▶ **Task instructions**: Once a line is found to contain "element", copy it out of the listing.

▶ **The records**:
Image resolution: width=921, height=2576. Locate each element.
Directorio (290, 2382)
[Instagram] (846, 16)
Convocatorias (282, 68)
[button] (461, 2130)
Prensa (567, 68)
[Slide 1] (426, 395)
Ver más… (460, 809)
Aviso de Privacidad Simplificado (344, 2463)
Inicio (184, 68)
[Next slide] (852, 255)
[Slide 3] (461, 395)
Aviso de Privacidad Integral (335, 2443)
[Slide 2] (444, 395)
...
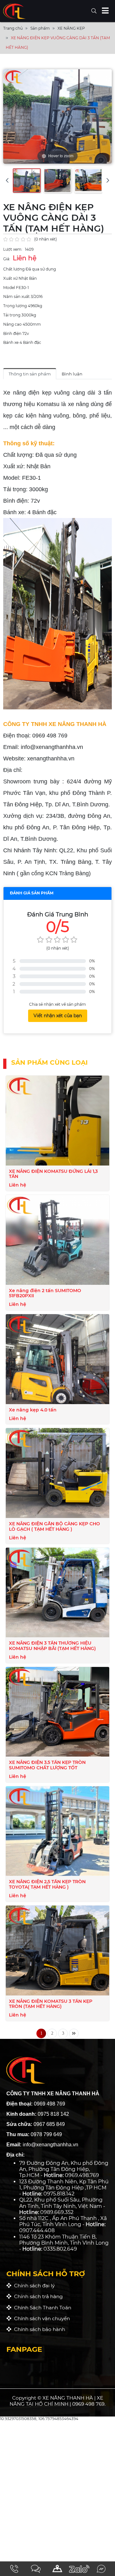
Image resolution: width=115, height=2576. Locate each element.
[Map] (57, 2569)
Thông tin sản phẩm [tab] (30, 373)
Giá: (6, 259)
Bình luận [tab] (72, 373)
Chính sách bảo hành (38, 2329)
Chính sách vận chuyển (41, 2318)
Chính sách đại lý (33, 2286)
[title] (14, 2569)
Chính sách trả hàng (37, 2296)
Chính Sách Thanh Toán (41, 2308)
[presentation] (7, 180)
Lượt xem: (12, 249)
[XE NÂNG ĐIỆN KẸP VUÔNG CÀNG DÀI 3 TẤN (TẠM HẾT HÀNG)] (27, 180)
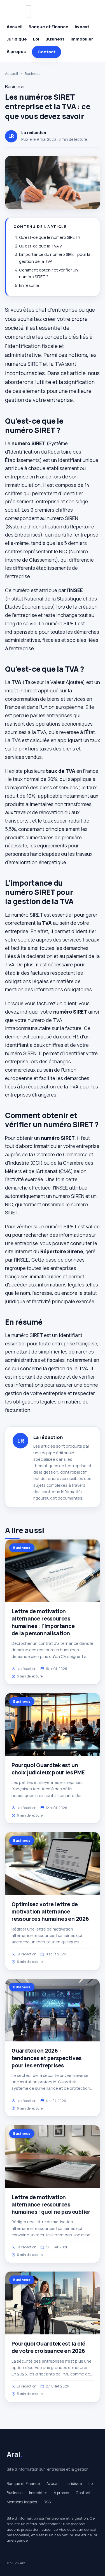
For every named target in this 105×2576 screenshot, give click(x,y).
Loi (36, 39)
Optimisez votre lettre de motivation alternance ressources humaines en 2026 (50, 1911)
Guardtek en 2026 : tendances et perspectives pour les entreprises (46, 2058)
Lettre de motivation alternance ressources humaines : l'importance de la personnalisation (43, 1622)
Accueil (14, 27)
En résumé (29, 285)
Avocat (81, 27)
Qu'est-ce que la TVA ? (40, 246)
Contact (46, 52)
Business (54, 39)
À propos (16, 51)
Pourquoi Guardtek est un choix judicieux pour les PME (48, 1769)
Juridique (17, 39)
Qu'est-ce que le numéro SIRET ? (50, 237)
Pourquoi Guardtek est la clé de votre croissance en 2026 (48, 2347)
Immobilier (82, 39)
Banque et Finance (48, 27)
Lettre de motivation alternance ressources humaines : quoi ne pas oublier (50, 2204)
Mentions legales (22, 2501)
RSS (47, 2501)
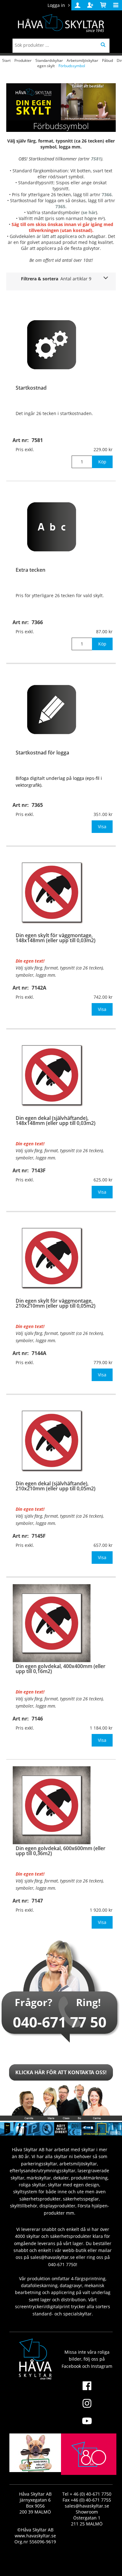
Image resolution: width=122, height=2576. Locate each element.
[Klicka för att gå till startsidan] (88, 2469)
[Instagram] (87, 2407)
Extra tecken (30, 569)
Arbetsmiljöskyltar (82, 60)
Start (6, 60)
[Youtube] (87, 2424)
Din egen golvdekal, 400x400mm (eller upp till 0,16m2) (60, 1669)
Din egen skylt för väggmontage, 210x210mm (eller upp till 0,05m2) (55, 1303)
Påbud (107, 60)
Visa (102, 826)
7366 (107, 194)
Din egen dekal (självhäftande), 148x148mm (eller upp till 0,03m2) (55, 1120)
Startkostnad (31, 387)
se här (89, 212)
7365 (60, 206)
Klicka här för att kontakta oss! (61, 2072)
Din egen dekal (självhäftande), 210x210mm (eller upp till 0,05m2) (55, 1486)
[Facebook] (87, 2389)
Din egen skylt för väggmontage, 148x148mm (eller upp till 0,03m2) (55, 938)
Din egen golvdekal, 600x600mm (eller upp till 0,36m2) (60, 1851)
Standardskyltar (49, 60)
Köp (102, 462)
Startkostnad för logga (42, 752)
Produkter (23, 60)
--
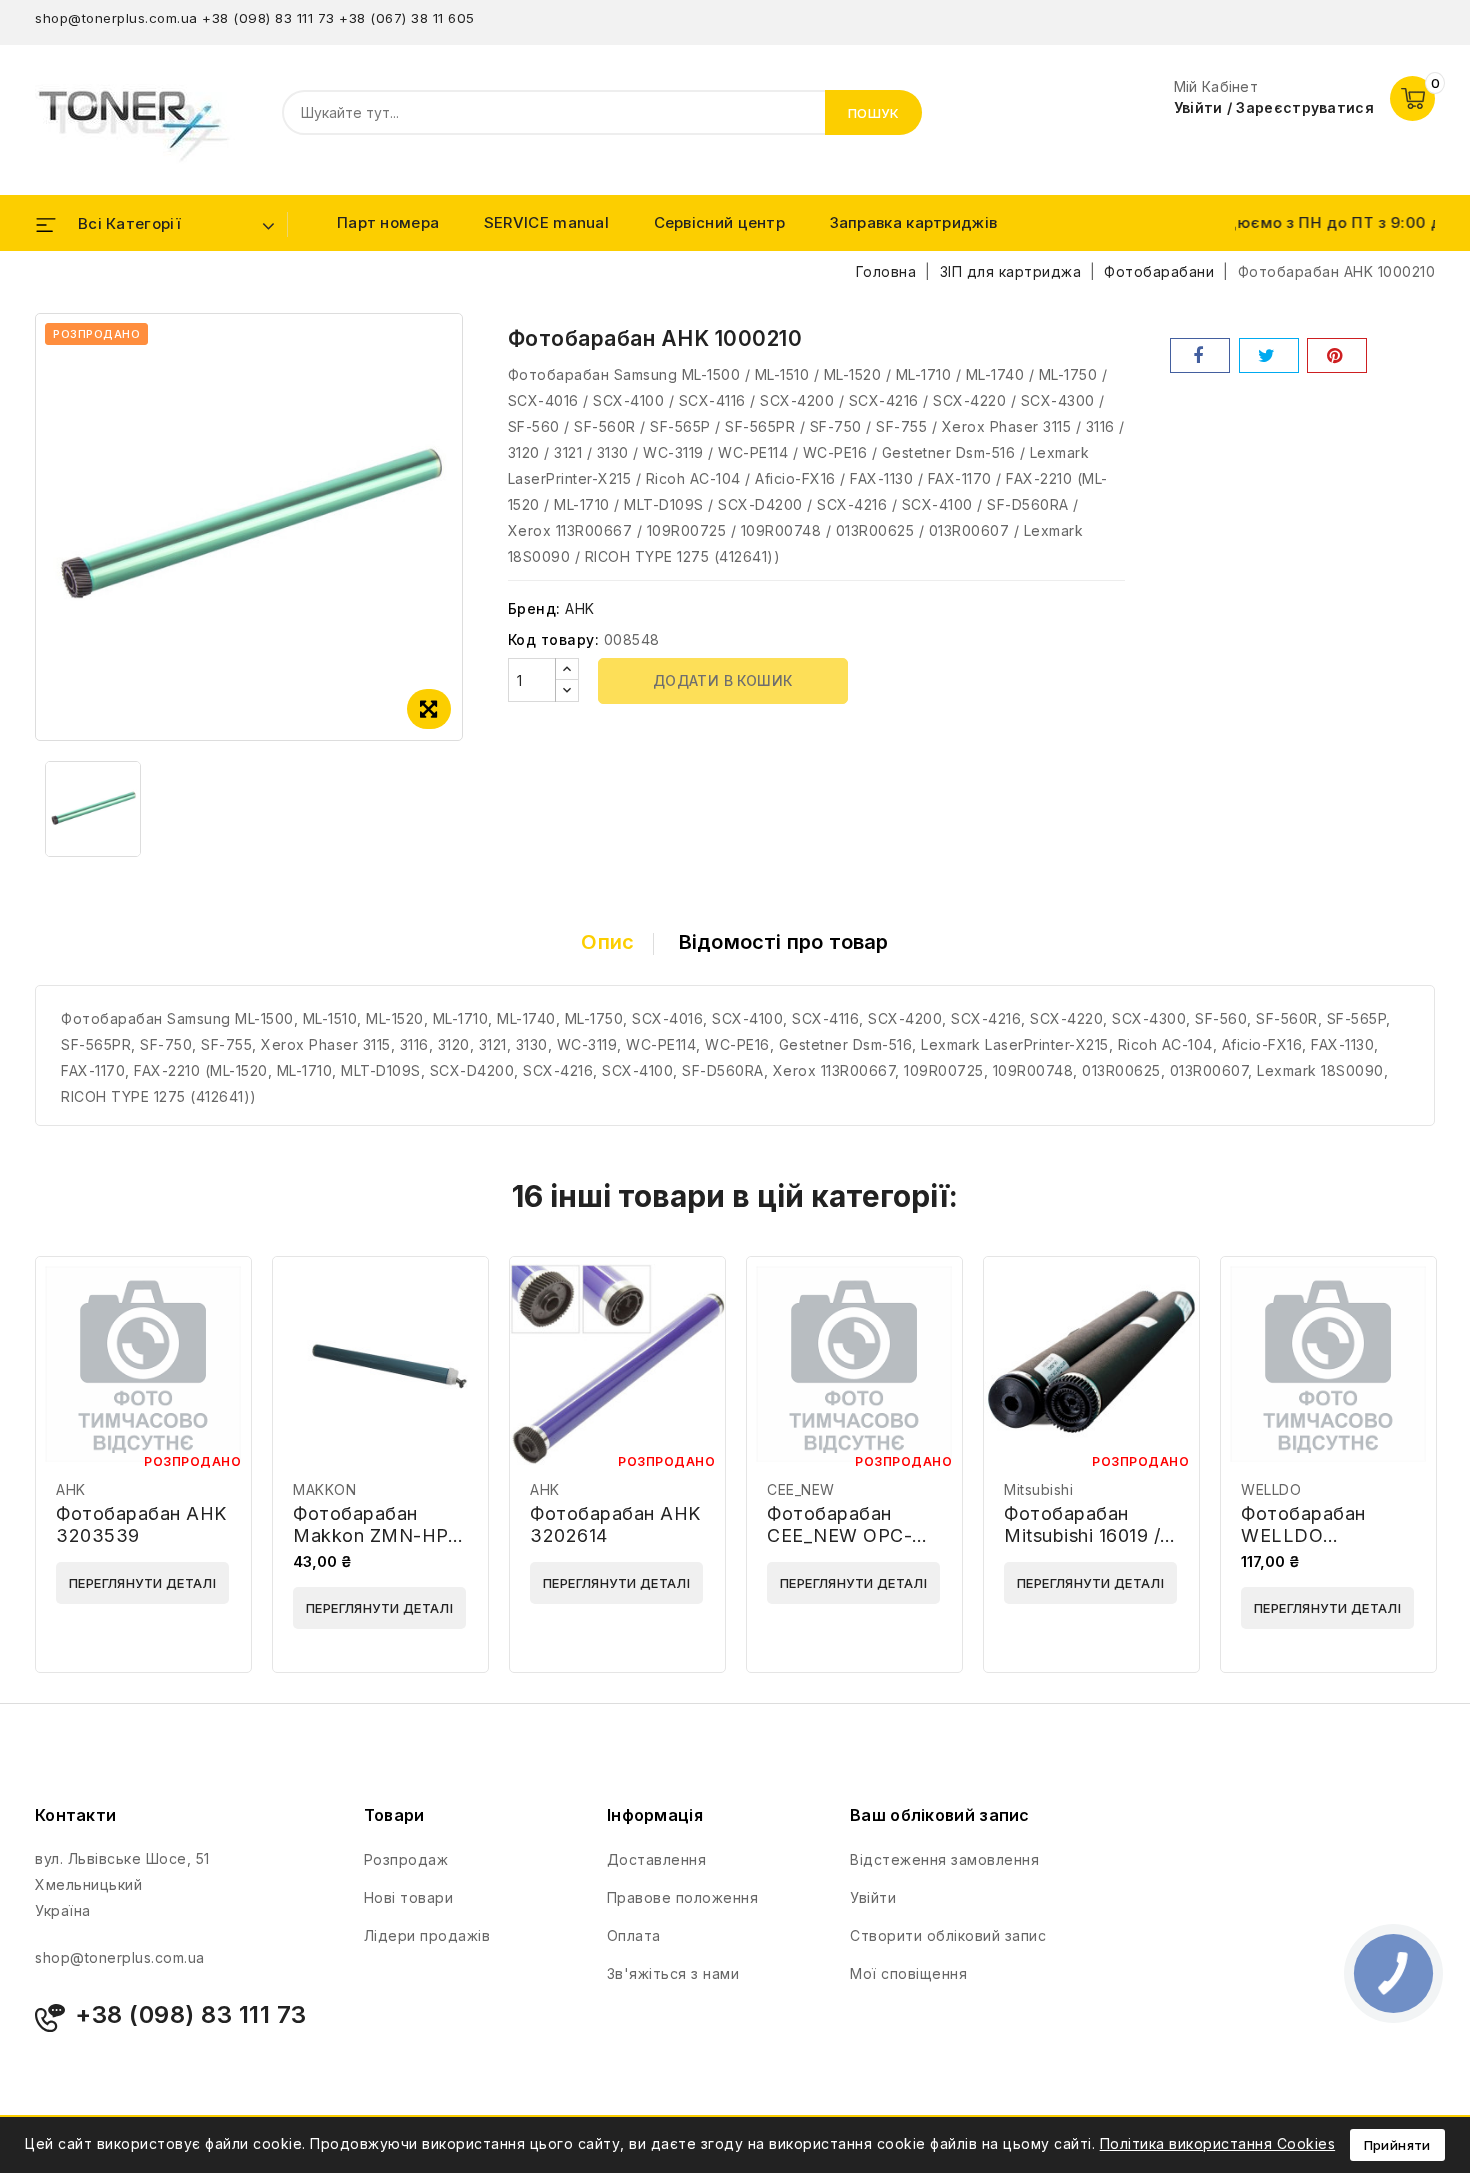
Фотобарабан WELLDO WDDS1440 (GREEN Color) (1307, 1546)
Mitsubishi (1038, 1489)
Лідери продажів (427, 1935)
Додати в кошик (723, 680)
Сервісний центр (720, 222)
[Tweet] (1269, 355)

▶ **Response box**:
Image resolution: width=921, height=2576. Locate each element.
Image resolution: width=115, height=2576. Locate each element.
Image resolution: width=122, height=2576. Locate each element.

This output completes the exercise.